Okay you may get laughed at but you can laugh at them struggling while you coolly get out your purse! :devil:


----------



## CavalierOwner (Feb 5, 2012)

JTHolt said:


> *Runs off screaming*
> 
> Well, put it this way, I've left it too bliddy late then!!


:lol: I've never been and while last years crufts was on I started this thread and decided that I would go this year and save £6 a week from that day and see how much I would have at the end of it. :lol: I wasn't going to miss £6 a week out of my wages and it would provide me with a lovely shopping trip at crufts.  I have £246 saved at the min but by the time it comes to crufts week I will have £300. :lol:


----------



## Holtie (May 30, 2012)

Then maybe I should think about going next year and take a leaf out of your book. I can see it being an expensive day out


----------



## Gertrude (Feb 7, 2010)

JTHolt said:


> Then maybe I should think about going next year and take a leaf out of your book. I can see it being an expensive day out


Nooooo! it doesn't have to be, 
I never spent much at all the first time I went, I was so busy in the 'Discover dogs' section, and sobbing in the arena at flyball and going round all the stalls!
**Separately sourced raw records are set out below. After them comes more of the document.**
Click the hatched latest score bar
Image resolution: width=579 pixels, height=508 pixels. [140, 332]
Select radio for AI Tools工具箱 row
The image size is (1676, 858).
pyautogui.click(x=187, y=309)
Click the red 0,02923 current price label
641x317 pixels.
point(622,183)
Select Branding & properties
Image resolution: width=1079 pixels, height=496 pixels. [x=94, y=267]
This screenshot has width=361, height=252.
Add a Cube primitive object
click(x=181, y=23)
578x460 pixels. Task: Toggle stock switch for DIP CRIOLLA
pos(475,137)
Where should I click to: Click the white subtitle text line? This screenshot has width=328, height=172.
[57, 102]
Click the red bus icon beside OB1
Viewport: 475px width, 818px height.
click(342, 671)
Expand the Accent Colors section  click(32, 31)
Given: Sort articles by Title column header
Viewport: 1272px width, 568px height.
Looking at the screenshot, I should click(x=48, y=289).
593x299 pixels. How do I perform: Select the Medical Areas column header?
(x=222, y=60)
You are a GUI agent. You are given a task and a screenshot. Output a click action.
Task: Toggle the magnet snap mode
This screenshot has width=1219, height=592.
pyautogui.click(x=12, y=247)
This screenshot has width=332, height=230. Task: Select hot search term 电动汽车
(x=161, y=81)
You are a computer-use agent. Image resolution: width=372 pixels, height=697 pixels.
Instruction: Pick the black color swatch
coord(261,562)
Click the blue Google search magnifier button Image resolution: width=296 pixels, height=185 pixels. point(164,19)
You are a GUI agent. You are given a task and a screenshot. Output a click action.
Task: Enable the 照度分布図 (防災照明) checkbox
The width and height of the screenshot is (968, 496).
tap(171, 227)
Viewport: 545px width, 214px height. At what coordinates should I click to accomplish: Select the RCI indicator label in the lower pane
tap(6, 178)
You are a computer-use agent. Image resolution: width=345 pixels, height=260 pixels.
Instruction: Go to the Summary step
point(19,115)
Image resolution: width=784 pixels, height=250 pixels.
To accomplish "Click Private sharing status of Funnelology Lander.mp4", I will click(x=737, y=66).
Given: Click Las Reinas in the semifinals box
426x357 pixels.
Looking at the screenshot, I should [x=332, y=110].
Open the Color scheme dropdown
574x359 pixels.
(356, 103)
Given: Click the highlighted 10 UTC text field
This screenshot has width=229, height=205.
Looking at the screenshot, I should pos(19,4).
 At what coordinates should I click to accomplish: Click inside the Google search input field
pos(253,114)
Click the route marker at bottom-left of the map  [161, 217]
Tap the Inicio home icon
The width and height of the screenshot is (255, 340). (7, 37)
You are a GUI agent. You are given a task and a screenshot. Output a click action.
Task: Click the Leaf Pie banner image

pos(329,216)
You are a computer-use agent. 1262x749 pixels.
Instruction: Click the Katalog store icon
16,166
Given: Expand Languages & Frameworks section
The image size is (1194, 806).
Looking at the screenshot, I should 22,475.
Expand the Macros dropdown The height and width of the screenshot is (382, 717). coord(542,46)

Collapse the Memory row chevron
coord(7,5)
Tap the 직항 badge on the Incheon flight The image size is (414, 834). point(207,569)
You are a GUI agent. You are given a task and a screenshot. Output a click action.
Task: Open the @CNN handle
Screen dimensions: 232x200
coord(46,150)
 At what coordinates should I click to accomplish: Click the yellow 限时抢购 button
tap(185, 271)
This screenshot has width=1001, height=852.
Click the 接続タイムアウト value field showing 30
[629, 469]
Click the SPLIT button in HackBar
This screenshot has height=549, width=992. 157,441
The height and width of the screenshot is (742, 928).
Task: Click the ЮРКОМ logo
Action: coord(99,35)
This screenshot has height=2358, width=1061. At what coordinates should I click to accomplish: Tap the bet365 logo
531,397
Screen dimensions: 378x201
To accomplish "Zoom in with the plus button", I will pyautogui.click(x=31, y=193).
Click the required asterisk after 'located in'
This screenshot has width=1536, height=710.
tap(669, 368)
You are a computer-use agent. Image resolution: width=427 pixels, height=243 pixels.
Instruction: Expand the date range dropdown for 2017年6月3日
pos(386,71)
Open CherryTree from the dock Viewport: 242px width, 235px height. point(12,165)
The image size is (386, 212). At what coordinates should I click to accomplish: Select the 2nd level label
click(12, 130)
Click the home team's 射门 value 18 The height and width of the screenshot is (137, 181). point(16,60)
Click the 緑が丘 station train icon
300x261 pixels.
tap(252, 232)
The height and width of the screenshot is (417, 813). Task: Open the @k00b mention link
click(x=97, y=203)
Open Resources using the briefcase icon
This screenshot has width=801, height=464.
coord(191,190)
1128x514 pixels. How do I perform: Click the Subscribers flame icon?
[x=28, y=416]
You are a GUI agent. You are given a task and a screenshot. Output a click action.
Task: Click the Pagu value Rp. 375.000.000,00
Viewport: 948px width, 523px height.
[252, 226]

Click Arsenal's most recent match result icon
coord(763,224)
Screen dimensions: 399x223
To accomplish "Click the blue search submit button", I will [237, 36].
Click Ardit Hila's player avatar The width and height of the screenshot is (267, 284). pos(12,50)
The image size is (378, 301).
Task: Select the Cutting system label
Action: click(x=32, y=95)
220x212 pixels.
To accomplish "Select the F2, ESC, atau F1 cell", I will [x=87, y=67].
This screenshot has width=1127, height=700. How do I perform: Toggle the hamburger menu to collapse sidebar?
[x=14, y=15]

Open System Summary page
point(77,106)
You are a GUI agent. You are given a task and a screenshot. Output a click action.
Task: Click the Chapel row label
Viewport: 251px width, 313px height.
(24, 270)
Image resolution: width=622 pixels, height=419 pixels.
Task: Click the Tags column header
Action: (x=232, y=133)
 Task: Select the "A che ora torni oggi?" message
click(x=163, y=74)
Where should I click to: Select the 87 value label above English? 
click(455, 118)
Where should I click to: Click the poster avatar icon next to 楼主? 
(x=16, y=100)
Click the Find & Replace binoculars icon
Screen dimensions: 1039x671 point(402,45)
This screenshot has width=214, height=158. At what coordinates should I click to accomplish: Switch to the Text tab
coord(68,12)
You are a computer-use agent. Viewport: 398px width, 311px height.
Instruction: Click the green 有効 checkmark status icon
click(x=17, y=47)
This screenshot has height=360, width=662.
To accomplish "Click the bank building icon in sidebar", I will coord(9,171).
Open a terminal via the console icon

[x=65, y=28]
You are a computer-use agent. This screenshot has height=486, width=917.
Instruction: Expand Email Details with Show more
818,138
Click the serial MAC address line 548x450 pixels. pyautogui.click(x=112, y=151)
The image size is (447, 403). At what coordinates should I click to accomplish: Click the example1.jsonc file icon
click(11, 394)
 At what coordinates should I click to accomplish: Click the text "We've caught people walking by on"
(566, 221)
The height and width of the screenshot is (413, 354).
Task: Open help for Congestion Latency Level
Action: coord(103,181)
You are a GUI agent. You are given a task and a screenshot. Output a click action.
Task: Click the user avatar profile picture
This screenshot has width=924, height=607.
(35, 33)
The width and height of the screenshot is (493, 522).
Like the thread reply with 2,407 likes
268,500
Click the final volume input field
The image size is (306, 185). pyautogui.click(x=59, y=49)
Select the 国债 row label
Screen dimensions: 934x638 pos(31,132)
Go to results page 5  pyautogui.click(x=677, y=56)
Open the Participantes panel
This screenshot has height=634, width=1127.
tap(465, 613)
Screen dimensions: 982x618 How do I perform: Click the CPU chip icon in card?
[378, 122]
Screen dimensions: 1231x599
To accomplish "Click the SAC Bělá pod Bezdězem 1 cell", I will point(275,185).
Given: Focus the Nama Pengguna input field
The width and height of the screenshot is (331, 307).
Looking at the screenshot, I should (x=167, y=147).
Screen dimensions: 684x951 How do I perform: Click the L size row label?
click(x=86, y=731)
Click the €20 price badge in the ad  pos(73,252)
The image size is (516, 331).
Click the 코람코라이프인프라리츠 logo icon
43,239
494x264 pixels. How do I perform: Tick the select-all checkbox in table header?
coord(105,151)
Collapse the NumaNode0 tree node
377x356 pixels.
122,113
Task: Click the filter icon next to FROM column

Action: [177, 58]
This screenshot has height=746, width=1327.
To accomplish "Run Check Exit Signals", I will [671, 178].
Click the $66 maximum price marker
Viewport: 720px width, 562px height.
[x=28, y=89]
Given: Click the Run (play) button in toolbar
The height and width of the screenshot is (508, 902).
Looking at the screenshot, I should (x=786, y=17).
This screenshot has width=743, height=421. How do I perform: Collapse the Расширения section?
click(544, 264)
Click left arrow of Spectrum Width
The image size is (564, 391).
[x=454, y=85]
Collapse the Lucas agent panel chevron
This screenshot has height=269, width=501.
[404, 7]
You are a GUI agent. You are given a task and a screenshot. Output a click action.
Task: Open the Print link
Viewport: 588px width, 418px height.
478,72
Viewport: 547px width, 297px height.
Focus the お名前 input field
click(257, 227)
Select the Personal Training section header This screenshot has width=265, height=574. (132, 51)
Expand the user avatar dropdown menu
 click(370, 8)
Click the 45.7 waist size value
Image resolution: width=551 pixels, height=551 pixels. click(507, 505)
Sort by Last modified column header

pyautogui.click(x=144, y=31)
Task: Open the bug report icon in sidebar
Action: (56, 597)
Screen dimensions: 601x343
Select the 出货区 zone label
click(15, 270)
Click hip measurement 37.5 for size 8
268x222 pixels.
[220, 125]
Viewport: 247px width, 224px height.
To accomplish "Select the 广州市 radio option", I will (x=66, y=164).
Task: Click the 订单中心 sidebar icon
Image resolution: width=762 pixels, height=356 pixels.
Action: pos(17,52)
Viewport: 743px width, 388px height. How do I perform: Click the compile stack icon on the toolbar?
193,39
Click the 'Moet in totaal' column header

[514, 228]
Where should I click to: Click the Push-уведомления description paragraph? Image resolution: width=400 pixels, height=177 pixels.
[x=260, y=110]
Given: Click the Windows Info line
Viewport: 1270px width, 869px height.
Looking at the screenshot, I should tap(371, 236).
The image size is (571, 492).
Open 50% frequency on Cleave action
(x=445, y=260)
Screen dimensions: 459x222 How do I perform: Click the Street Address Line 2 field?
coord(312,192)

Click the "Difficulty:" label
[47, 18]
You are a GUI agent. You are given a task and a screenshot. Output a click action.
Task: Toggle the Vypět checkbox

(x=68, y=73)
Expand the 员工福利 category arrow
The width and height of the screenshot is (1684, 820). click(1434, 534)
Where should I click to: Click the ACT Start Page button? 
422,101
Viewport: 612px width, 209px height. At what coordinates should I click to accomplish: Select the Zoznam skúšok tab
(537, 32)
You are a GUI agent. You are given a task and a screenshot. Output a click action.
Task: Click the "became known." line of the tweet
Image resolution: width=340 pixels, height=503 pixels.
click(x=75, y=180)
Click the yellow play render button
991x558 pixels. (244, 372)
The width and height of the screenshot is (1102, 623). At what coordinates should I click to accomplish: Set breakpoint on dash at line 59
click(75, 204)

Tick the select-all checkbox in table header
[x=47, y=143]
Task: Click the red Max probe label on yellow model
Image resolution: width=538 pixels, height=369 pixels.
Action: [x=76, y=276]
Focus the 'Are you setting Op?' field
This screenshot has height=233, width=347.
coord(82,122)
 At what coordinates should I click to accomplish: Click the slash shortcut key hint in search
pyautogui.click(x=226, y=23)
Use your first time to get ideas xx


----------



## Tollisty (May 27, 2008)

Don't get carried away thinking everything is cheaper, sometimes things are more expensive.


----------



## CavalierOwner (Feb 5, 2012)

Tollisty said:


> Don't get carried away thinking everything is cheaper, sometimes things are more expensive.


I didn't expect anything to be cheaper tbh.


----------



## Holtie (May 30, 2012)

Gertrude said:


> Nooooo! it doesn't have to be,
> I never spent much at all the first time I went, I was so busy in the 'Discover dogs' section, and sobbing in the arena at flyball and going round all the stalls!
> 
> *Use your first time to get ideas *xx


Is that a good idea to get 'ideas'?!


----------



## 3dogs2cats (Aug 15, 2012)

Gertrude said:


> Nooooo! it doesn't have to be,
> I never spent much at all the first time I went, I was so busy in the 'Discover dogs' section, and sobbing in the arena at flyball and going round all the stalls!
> 
> Use your first time to get ideas xx


I don`t always buy alot either, OK some years I have spent an awful lot! but generally I just enjoy seeing all the dogs and don`t take take much notice of the stalls.


----------



## Tollisty (May 27, 2008)

You can get some good deals, especially dog treats and food, and vetbed!


----------



## Holtie (May 30, 2012)

If I did manage to go along, i would have to limit myself as I will be coming by train and I don't think that some poor soul next to me would appreciate extra long dog treats poking him/her in the lugholes or anywhere else!!


----------



## Gertrude (Feb 7, 2010)

JTHolt said:


> Is that a good idea to get 'ideas'?!


Nope! 



Tollisty said:


> You can get some good deals, especially dog treats and food, and vetbed!


Vetbed is cheap there - I bought a huge piece last year for £15 :thumbup:


----------



## Tigerneko (Jan 2, 2009)

Tollisty said:


> Don't get carried away thinking everything is cheaper, sometimes things are more expensive.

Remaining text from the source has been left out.